Читаем Сезанн. Жизнь полностью

В нем нет и намека на протест. Возможно, некоторое сожаление. В письме Сезанн вспоминает прошлое, ушедшие годы. «Творчество» – роман-воспоминание: это очевидно. Сезанн не отличался склонностью к лицемерию. Его реакция, скорее всего, отражала то, что он чувствовал. По словам Гаске, Сезанна очень тронули первые главы романа, благодаря которым он вновь погрузился в свои юные годы – их юные годы. Сезанн ощущал, что эта часть была очень правдива и практически не беллетризирована{688}. Если он и испытывал грусть, когда писал это письмо, то дело было не только в неверной оценке его жизни. Есть ли в словах Сезанна горький привкус, меланхолия? Велик риск найти в письме то, чего там на самом деле нет. Само по себе это послание едва ли отличается от многих других его писем. Он довольно часто благодарил друзей за то, что они его не забывают, обращался к прошлому, добавлял задумчивые нотки.

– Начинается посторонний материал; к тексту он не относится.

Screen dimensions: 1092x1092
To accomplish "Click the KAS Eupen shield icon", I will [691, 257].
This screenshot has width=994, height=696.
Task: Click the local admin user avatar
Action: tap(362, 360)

Вероятно, он сожалел о мире, который невозможно вернуть, сколько бы ни было съедено «мадленок», но это не ставило крест на будущем.

Написанное за три года до этого письмо Нюма Косту немного напоминает послание, адресованное Золя:

Дорогой Кост,

думаю, что это ты прислал мне журнал «Ар либр». Читаю его с огромным интересом – и он того заслуживает.

Хочу тебя поблагодарить и сказать, что очень ценю великодушный порыв, с которым ты берешься защищать дело, небезразличное и мне. Остаюсь признательный тебе твой земляк и, смею сказать, твой собрат по искусству

Поль Сезанн{689}.

Судя по всему, это было его последнее письмо Косту. И вновь в тексте нет на это никаких указаний. Это письмо отличается от более ранних посланий, в нем нет той непринужденности и легкости, однако оно едва ли отражает решение Сезанна порвать со старым товарищем. Такие выводы были бы безосновательны, и главным образом потому, что в 1890‑е годы они продолжали общаться в Эксе. Кост был одним из главных информаторов Эмиля Золя{690}.

Было также проанализировано время написания адресованного Золя письма. Видимо, Сезанн написал его, как только получил экземпляр романа, на что указывает первая фраза. Существует предположение, что он сознательно избегал необходимости высказывать свое мнение о книге или же, если все-таки считать письмо вполне искренним, еще не читал роман и не знал, что его ждет. Ни одна из этих версий не кажется правдоподобной. Обычно Сезанн немедленно благодарил Золя за присланные книги. Но он не всегда сразу же выражал свое мнение, это было бы странно, да никто этого и не ожидал. В случае с «Творчеством» невозможно поверить, что он не знал содержания романа. Сезанн был серьезным читателем. Он читал значительно больше, чем принято считать. В частности, читал журнал «Жиль Блаз» (о чем Золя прекрасно знал). Едва ли Сезанн мог пропустить публикацию глав романа, особенно проведя вечер с молодыми художниками, которые раскритиковали детище Золя в пух и прах. Другими словами, открыв «Творчество», Сезанн вряд ли был удивлен или шокирован. Скорее всего, он был хорошо подготовлен.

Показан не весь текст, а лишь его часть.